Integration over time for the Figure 3 data. The derived growth curves demonstrate that the low antibiotic concentration has a shift in lag-phase time but very similar maximal growth-rate, indicative of bactericidal action (red curve). The green curve, with a high initial concentration, shows a prolonged lag-phase as well as a significantly decreased growth-rate, indicative of an additional bacteriostatic effect at the high concentration.

Figure 4: Integration over time for the Figure 3 data. The derived growth curves demonstrate that the low antibiotic concentration has a shift in lag-phase time but very similar maximal growth-rate, indicative of bactericidal action (red curve). The green curve, with a high initial concentration, shows a prolonged lag-phase as well as a significantly decreased growth-rate, indicative of an additional bacteriostatic effect at the high concentration.

The bioavailability of a novel compound is an important factor. But, as the calorimetric measurement is a measurement of total metabolism, bioavailability is a non-issue: it’s accounted for within the measurement. In addition, calorimetric monitoring is completely independent of sample morphology.

Colonization in complex matrices such as bone is notoriously hard to assay. Normal assays cannot give a representative sample of bacteria colonizing three-dimensional surfaces. Consequently, microscopy, fluorescence and molecular methods are prone to large deviations. The heat produced by bacterial metabolism in 3D matrix settings is readily measured regardless of the sample properties, giving access to whole new areas of investigation. Bacterial growth assays using calorimetry can be performed in both liquid and solid media, allowing the investigation of different properties during colonization of, for example, dental and surgical implant materials.

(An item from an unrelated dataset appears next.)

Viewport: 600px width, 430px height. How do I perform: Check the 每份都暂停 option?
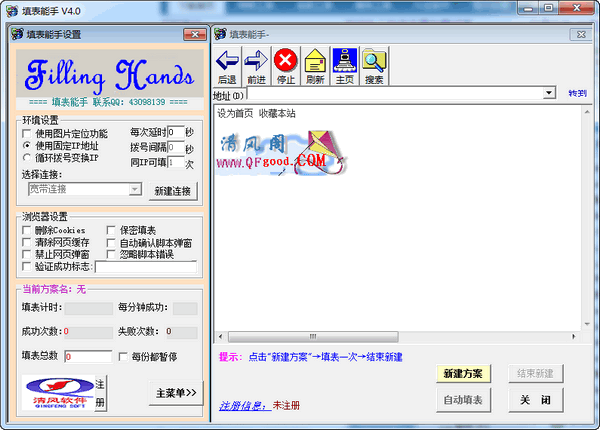coord(124,356)
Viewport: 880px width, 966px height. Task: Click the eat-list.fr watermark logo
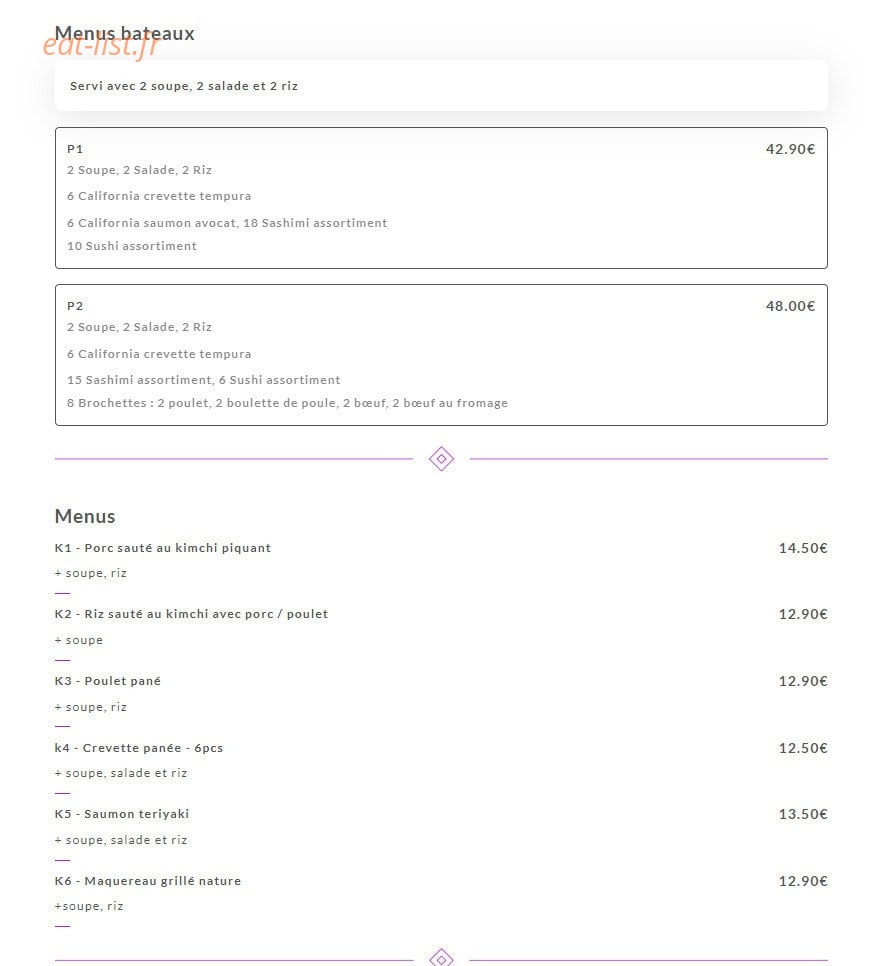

One of the standard dilemmas of antibiotic development is the correct quantification of the number of cells, not to mention the number of living cells. As many bacteria give rise to clustered cells, biofilms etc., the use of standard plating/growth analyses is likely to give a misrepresentative result. What is counted for as a single colony may originate from a cluster of living bacteria, thus giving false efficacy numbers.

Calorimeter-based assays only account for the actual number of metabolically active, live cells. This has implications for comparison with DNA- or protein-based assays where it can be difficult to distinguish between the number of live active cells and DNA/protein remaining in inactive/dead cells protected by a biofilm. It is easy to monitor the metabolic activity for prolonged times using calorimetry; a typical assay can run from a couple of hours up to days or weeks if needed — all with continuous monitoring. This allows the monitoring of persister-cells or cells derived with antibiotic resistance by natural selection pressure.

Persister cells will give rise to metabolic activity at a lower but constant rate during a prolonged time and can be distinguished in the assay. Development in more native conditions such as a serum supplemented growth media, mimicking the conditions in the human body, is also a proposition for calorimetric assay. The possible degradation and instability of tested compounds gives rise to the regrowth of persister cells, all easily monitored by following the total metabolic state of the culture for prolonged periods.

There is a growing interest in the use of potentiating treatments to increase the efficacy of antibiotics. Multiple modes of action of combined therapies, as well as the use of potentiating compounds, with no inherent antibiotic properties are easily monitored using calorimetric assays. The co-operative effects of two or more compounds are readily followed and, as there is no need to know the mechanism of action prior to the experiment, there is an unbiased phenotype screening only. Calorimetry is also a very ’open’ type of cell-based assay that is not limited to a specific cell type or setting. It is a valid proposal to test the toxicity of novel chemical entities on mammalian cell systems using the same equipment used for testing the antibacterial potency, which makes the system a good value proposition.